Julien was spellbound with astonishment; he was tempted to guess what this meant, but did not dare. The Bishop stopped, and looking at him with an air from which the solemnity rapidly vanished:
‘What do you say to my mitre, Sir, does it look right?’
‘Quite right, Monseigneur.’
‘It is not too far back? That would look rather silly; but it does not do, either, to wear them pulled down over one’s eyes like an officer’s shako.’
‘It seems to me to be quite right.’
‘The King of —— is accustomed to venerable clergy who are doubtless very solemn. I should not like, especially in view of my age, to appear too frivolous.’
And the Bishop once more began to walk about the room scattering benedictions.
‘It is quite clear,’ said Julien, at last venturing to understand, ‘he is practising the benediction.’
A few moments later:
‘I am ready,’ said the Bishop. ‘Go, Sir, and inform the Dean and the gentlemen of the Chapter.’

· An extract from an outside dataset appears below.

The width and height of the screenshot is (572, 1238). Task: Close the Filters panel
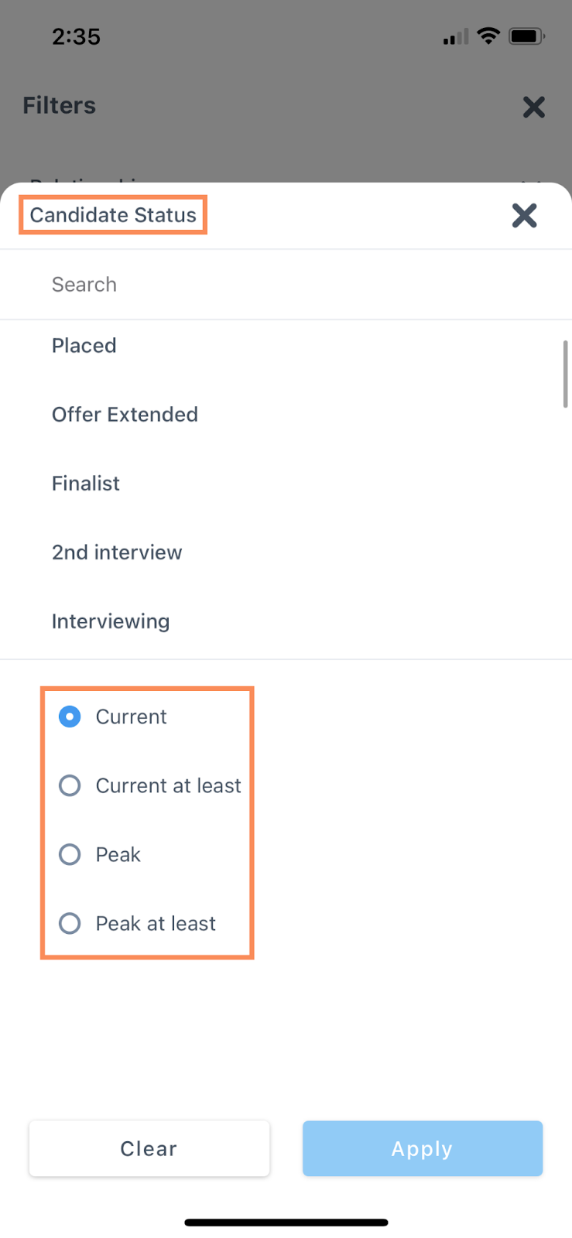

Presently M. Chelan, followed by the two oldest of the cures, entered by an immense door, magnificently carved, which Julien had not noticed. But this time he remained in his place in the extreme rear, and could see the Bishop only over the shoulders of the ecclesiastics who crowded towards this door.
The Bishop crossed the room slowly; when he came to the threshold the cures formed in processional order. After a momentary confusion the procession began to move, intoning a psalm. The Bishop came last, between M. Chelan and another cure of great age. Julien found a place for himself quite close to His Lordship, as being attached to the abbe Chelan. They moved down the long corridors of the abbey of Bray-le-Haut; in spite of the brilliant sunshine, these were dark and damp. At length they arrived at the door of the cloister. Julien was speechless with admiration of so fine a ceremony. His heart was divided between the ambition aroused by the Bishop’s youthfulness, and the sensibility and exquisite manners of this prelate. His courtesy was of a very different kind from M. de Renal’s, even on his good days. ‘The more one rises towards the highest rank of society,’ thought Julien, ‘the more one finds these charming manners.’